**TASKS FOR THIS EXERCISE:**
- 1) Return, word for word, the part of the article on Ross Detwiler's spring start that opens with the words containing "Manager Matt Williams" and closes with "called third strikes.".
- 2) Resume the article on Ross Detwiler's spring start against the Yankees, picking up right after its final sentence.

**TEXT PROVIDED:**
--- Start ---

Despite result, Detwiler pleased with start

Despite result, Detwiler pleased with start

TAMPA, Fla. -- Considering the fact that Monday was the first time left-hander Ross Detwiler had faced Major League players since going on the disabled list last July, he couldn't help but feel pleased with his performance, abbreviated and rocky though it was.

Manager Matt Williams agrees.

"It didn't go the way he wanted it to, but I thought it went well despite the outcome," Williams said. "The results aren't always going to be there in the spring."

"It's been a while. I got a little excited out there," said Detwiler, who threw the first 1 1/3 innings of the previously unbeaten Nationals' 4-2 loss to the Yankees. "I was a little amped out there."

Detwiler cruised through the first inning, retiring the Yankees in order and catching Brett Gardner and Brian McCann looking at called third strikes.

The second inning, however, was another matter, as the Yanks sent six men to the plate and scored four times before Detwiler could get anyone out.

When he struck out Gardner again for the first out, with runners on first and third and four runs in, Williams waved to the bullpen for Danny Rosenbaum, ending Detwiler's efforts for the sunny afternoon.

"I lost my command a little bit in the second inning," Detwiler said.

The addition of Doug Fister during the offseason pushed Detwiler into a competition with Tanner Roark and Taylor Jordan for the fifth spot in the rotation.

--- End ---

**ROWS:**
--- Start ---

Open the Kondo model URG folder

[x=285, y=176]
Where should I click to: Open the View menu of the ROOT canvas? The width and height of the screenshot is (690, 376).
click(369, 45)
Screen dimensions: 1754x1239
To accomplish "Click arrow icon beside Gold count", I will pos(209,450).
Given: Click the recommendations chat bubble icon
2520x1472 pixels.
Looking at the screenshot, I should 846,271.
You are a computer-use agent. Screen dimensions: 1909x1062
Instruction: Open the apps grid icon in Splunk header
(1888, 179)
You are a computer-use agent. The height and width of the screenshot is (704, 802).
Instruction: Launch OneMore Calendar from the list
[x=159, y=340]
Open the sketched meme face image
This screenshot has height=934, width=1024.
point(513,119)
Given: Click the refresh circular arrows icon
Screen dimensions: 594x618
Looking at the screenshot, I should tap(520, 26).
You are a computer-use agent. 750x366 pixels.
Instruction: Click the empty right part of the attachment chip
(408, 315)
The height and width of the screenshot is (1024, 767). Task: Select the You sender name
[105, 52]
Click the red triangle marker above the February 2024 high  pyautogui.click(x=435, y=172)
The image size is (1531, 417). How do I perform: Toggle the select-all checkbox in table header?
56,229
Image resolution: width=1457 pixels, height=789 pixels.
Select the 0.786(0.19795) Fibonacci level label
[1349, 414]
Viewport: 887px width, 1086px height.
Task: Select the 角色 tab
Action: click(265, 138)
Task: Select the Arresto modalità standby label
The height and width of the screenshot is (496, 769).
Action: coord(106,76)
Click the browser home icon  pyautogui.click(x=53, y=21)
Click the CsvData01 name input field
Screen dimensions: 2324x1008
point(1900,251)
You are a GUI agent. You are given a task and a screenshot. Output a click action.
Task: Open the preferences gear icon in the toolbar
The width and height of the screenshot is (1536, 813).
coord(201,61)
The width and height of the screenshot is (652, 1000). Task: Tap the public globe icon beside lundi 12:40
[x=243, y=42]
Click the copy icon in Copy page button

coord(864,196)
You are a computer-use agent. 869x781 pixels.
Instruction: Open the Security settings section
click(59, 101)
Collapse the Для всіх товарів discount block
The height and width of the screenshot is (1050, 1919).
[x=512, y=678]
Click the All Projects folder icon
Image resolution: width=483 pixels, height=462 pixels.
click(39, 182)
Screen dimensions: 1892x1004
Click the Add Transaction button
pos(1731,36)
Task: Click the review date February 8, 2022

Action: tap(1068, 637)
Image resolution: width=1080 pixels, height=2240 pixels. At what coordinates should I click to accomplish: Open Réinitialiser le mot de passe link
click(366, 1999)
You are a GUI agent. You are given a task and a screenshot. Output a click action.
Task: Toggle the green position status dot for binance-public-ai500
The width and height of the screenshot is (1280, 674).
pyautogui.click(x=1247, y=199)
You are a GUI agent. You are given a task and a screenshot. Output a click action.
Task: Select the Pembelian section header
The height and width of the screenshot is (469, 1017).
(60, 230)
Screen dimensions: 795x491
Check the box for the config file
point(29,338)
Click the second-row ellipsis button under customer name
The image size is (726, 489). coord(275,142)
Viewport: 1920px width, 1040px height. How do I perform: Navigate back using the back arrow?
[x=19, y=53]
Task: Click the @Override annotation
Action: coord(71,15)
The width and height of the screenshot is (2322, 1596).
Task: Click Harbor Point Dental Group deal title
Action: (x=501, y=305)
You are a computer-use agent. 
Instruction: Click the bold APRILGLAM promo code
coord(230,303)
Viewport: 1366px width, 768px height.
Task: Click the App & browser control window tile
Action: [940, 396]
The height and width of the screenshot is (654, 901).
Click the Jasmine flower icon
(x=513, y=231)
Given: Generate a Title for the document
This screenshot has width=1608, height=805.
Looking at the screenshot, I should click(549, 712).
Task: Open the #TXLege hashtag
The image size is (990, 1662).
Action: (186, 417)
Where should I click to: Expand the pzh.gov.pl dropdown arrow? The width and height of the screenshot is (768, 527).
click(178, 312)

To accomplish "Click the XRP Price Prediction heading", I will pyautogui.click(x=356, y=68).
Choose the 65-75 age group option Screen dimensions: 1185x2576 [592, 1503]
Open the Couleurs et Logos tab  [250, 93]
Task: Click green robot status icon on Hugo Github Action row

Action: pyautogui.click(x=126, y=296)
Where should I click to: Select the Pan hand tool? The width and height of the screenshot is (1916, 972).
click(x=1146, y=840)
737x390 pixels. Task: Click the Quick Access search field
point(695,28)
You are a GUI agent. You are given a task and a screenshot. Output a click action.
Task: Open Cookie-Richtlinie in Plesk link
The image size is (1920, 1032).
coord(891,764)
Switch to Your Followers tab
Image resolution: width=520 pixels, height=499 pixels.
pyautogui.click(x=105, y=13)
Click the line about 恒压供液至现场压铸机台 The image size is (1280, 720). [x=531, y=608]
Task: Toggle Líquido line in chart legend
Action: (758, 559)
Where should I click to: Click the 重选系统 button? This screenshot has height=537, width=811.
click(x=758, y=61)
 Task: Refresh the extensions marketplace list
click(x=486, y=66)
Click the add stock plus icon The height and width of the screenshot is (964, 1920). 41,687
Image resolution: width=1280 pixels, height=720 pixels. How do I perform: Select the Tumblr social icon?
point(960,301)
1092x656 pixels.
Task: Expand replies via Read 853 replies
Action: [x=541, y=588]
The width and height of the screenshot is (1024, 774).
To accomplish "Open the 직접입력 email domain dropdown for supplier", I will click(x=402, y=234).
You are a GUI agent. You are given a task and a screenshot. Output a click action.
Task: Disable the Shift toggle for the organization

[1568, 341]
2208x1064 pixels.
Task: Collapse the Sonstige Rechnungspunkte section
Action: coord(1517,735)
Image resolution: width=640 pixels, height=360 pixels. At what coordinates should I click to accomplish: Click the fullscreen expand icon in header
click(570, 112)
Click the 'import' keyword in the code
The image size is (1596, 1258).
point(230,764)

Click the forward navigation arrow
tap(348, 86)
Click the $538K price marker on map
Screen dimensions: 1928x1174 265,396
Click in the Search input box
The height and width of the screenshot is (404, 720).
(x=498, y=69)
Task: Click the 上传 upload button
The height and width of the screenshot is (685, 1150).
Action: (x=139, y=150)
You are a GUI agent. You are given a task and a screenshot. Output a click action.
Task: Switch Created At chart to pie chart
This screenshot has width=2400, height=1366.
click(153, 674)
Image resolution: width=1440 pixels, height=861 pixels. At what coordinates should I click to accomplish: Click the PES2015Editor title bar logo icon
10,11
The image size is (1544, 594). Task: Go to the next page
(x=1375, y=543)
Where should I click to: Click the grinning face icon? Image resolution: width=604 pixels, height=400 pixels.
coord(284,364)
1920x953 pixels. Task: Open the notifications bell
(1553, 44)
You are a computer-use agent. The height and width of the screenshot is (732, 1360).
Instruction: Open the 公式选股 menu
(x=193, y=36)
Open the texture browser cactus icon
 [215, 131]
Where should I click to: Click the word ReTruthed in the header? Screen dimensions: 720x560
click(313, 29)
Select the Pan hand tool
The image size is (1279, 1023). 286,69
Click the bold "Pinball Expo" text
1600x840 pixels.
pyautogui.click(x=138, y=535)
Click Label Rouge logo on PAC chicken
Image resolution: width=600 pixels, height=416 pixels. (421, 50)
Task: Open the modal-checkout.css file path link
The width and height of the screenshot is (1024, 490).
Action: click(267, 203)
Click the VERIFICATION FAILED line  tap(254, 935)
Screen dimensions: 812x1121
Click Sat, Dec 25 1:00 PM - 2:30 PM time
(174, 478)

--- End ---

**TASK RESPONSES:**
- 1)
Manager Matt Williams agrees.

"It didn't go the way he wanted it to, but I thought it went well despite the outcome," Williams said. "The results aren't always going to be there in the spring."

"It's been a while. I got a little excited out there," said Detwiler, who threw the first 1 1/3 innings of the previously unbeaten Nationals' 4-2 loss to the Yankees. "I was a little amped out there."

Detwiler cruised through the first inning, retiring the Yankees in order and catching Brett Gardner and Brian McCann looking at called third strikes.

- 2)
Last season, Detwiler, who turns 28 on Thursday, threw his fastball about 88 percent of the time. Coaches have suggested that a cutter would work well with his delivery, even though he has struggled when he has tried to throw it in the past.

"I'm out there competing, not just working on stuff," he said. In this outing he threw one cutter and one changeup, and he isn't sure how many curveballs he used.

"I have no idea -- at least four," he said.

But according to Williams, "He mixed in nine curveballs, which was good. I don't think he gave up a hit on his curveball."

"Det's going to do what Det's going to do," pitching coach Steve McCatty said. "He knows he's got to mix up his pitches more. A lot of times, it's tough to change your way of thinking. But he's got the ability. Det does a lot of things real good. He can do it, no doubt about that."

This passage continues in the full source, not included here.